Three weeks later, I have my answer.
IV
It is a hot night in his sea garden. Huge, glittering stars humiliate the barren earth, in my opinion. Mosquitoes pester us while Aldo shampoos his armpits. He bathes at night, when he can’t be seen. The rock has a natural protuberance he uses as a towel rack. He scampers down to the water’s edge and jumps into the dark surging water and pulls himself back up; when he’s dry, he sits as still as the rock, as if to take on its colour and posture. The last surfer on the beach gives Aldo a kind of salute. We listen to the sea and tarpaulin flapping in the wind with an incessant series of thwacks. The ocean is black and fast-moving and Aldo tells me there are scratches on the moon’s face that were not there the night before.
He says, ‘I’ve got the traversing of a minute down to an art form.’
‘Well done. What?’
He smiles horribly, now that he leaves his teeth out, save for occasions of chewing meat.
‘You know how in Morrell’s book he writes that Wittgenstein says a man will be imprisoned in a room with a door that’s unlocked and opens inwards as long as it doesn’t occur to him to pull rather than to push?’
‘Yes but —’
‘I’m finally pulling.’
‘What does that mean?’
When you ask him a question he pauses now, as if sending it up the chain of command.

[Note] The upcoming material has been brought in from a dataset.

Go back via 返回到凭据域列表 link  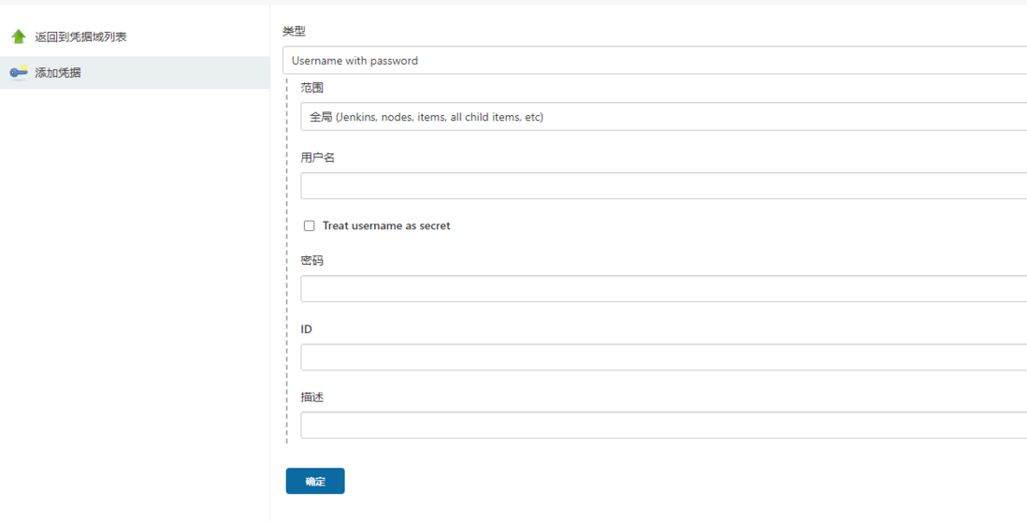tap(80, 36)
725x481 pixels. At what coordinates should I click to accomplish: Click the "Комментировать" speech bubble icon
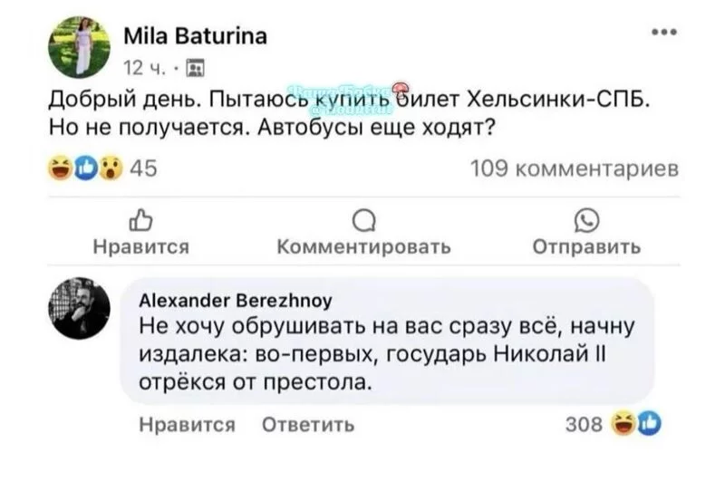tap(363, 219)
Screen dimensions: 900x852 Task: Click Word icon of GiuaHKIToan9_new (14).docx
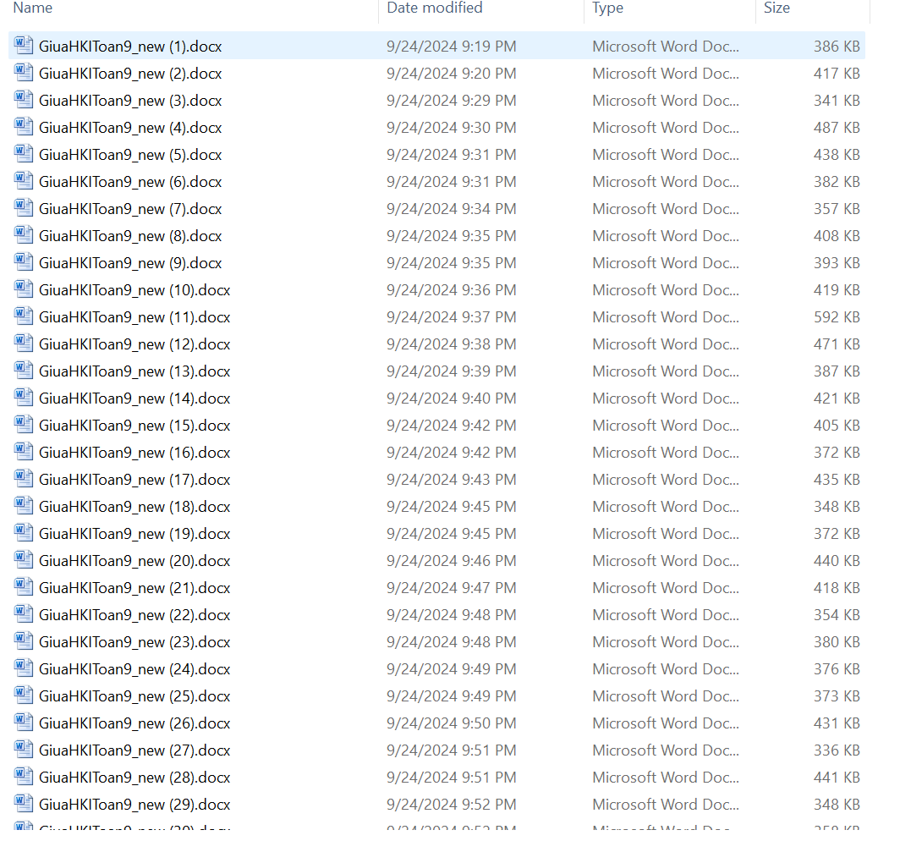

‘My hair roots, my neck nape, my elbow joint, my fat cells, my flesh, my cartilage, my bones, my tissue, my glands, my acids, my marrow, my bile, my whole musculoskeletal system —’
‘What about them?’
‘The attainment of infinity thus unfolds in an instant. That’s what she said.’
‘Who said?’
‘I was hoping to combine astral travelling and levitation and teleportation and spontaneous combustion — but these experiments of mind, time and matter are not progressing well. Maybe I don’t have the discipline. I honestly thought my circumstances would be ideal for promoting self-harm through mental telepathy, or at least close the morphological space between me and that black-browed albatross.’
‘What black-browed albatross?’
‘What retards ascent?’
‘What?’
‘I am held down by superficial forces. To do away with weight or do away with gravity. That is the question.’
‘You can’t try out a new approach to life at your age. Your nose hairs are turning grey.’
‘I want my hands to be putty in my hands.’
‘See, I don’t know what that means.’
‘The Cambrian explosion was yesterday to me.’
‘Not any clearer.’
‘I’m talking about being aerodynamically borne aloft on my own beak or claw. I’m talking about adaptability, variability, discontinuity, divergence, diversification, allopatric speciation, flexibility where it counts. I’m talking about forceful invocation of will, about harnessing my clinical frustration for antagonism-based modification. I’m talking about evolvability , Liam. I’m not making this shit up. Ask any evolutionary biologist. Sudden mutations are a thing.’
Last week, he explains, he thought he’d made progress when the stars above him vibrated, and he experienced an oceanic, ecstatic feeling as if his endorphins and adrenaline and dopamine levels were going haywire, but when it was over, there was a bloody pool at the back of his head and he realised he’d likely had some kind of seizure, probably from low blood sugar or high fever or a tapeworm or encephalitis.